На протяжении этих столь коротких недель перерыв на ужин вместе с Жозефиной и Жюльеном не воспринимался как досадная помеха: это значило отложить одну радость ради другой, еще более радостной. Неведанное ранее счастье молча смотреть на других, делить с ними простое чувство удовольствия, задерживаться после трапезы, тянуть время перед сном. Он привык к словам и мог ничего не говорить. Он смаковал эти минуты до того момента, когда они расставались; Жюльен отправлялся писать, Жозефина — читать в саду, он — заниматься на рояле: это не было разлукой, ведь, работая, он представляя себе, как Жозефина дремлет над книгой, а Жюльен выискивает нужный ритм и правильные слова; это не было разлукой, ведь он знал, что, прерывая чтение, Жозефина наполняла свою сиесту грезами о Поле-Эмиле и Жюльене, а Жюльен погружается в поиски слов, чтобы его, Поля-Эмиля, лучше описать.
И вдруг такое! Экая стерва! Экий крючок для шляпы! Когда перед ним вновь предстает этот образ, с каждым разом все более четкий (сама картинка, конечно, размывается, но в сердце покалывает все сильнее и глубже; это гложущее, так сказать, угрызающее воспоминание), ему кажется, что изучаемый отрывок обрывается на каком-то взбесившемся аккорде и тот долго угасает в бесконечной тишине. Иногда, часто — ведь он один, так почему бы и нет? — он разражается рыданиями над клавиатурой.
Предательство. Предательство. Слово возвращается вопреки его воле, наполненное бесчисленными драмами и мелодрамами. Предали.
И предал-то кто? Первый, после матери, человек, в глазах которого он, кажется, что-то значил; человек, который его вроде бы любил, а не только испытывая, как прочие идиоты, недоверчивое восхищение; первый человек, который не видел в нем гениальное неуклюжее чудовище, и держался просто, говорил бесхитростно и не упирался взглядом в его горбатый нос, куцый подбородок, слюнявый рот: Жюльен, его друг.
Эта невыносимая мысль преследует его постоянно. Даже музыка не в силах с ней справиться. Все поглощавшая музыка не может ничего сделать со словом «предательство», оно захватывает Поля-Эмиля, изводит его, вызывает в нем горечь и мстительную злобу.
XIV. Концерты
В одном английском, а значит, вне всякого сомнения, непредвзятом исследовании среди пятнадцати самых зловонных сыров оказалось тринадцать французских: Вьё-Булонь, Пон-л’Эвек, Камамбер, Мюнстер, Бри-де-Мо, Рокфор, Реблошон, Ливаро, Банон, Эпуас, Раклет, Оссо-Ирати и Кротен-де-Шавиньоль.

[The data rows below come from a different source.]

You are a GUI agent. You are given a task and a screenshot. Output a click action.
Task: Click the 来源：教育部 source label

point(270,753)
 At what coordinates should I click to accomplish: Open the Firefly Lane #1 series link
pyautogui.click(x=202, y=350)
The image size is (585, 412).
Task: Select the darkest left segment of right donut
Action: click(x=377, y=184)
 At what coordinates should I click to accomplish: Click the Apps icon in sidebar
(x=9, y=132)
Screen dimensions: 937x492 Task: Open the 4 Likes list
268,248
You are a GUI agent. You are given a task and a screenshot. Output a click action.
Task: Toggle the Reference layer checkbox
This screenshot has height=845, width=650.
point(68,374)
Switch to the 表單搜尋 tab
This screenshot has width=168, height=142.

Остаются Пармезан (одиннадцатый) и Чеддер (четырнадцатый), последний присутствует в списке не иначе как для того, чтобы подчеркнуть британскую беспристрастность.

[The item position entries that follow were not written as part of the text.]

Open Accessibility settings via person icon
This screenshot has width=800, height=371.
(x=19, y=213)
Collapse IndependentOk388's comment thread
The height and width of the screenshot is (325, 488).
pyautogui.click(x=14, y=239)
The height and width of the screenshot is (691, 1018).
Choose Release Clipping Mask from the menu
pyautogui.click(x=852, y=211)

После десяти месяцев созревания Поль-Эмиль мог бы заслуженно фигурировать в этом списке. Он и в самом деле стал объектом казеиновой ферментации и привлек мух той породы, которые — за неимением трупа — довольствуются тем, что откладывают яйца в первом попавшемся куске сыра.
В результате Поль-Эмиль выглядел несколько игриво, наверняка из-за поведения личинок Pyophila easel, которые на нем прыгали и резвились, а также личинок Pyophila petasionis Duf, название которых созвучно слову «педофил», а также рифмуется со словом «тартюф»; эти не предвещающие ничего хорошего ассоциации явно клеветническое (Дюф вообще-то аббревиатура фамилии Дюфур, которую носил первооткрыватель пресловутой мухи, и отсылка к «тартюфу» здесь совершенно неправомочна). Поскольку к празднику присоединились и костоеды, — это уже жесткокрылые, — то стало еще веселее. Впрочем, у четвертого звена нашелся бы повод посетовать на бесцеремонность предыдущих: повсюду на теле, вплоть до самых укромных уголков, в глубине пазух, работники первых звеньев оставили на рабочих местах всевозможный мусор, в частности тысячи кукольных коконов.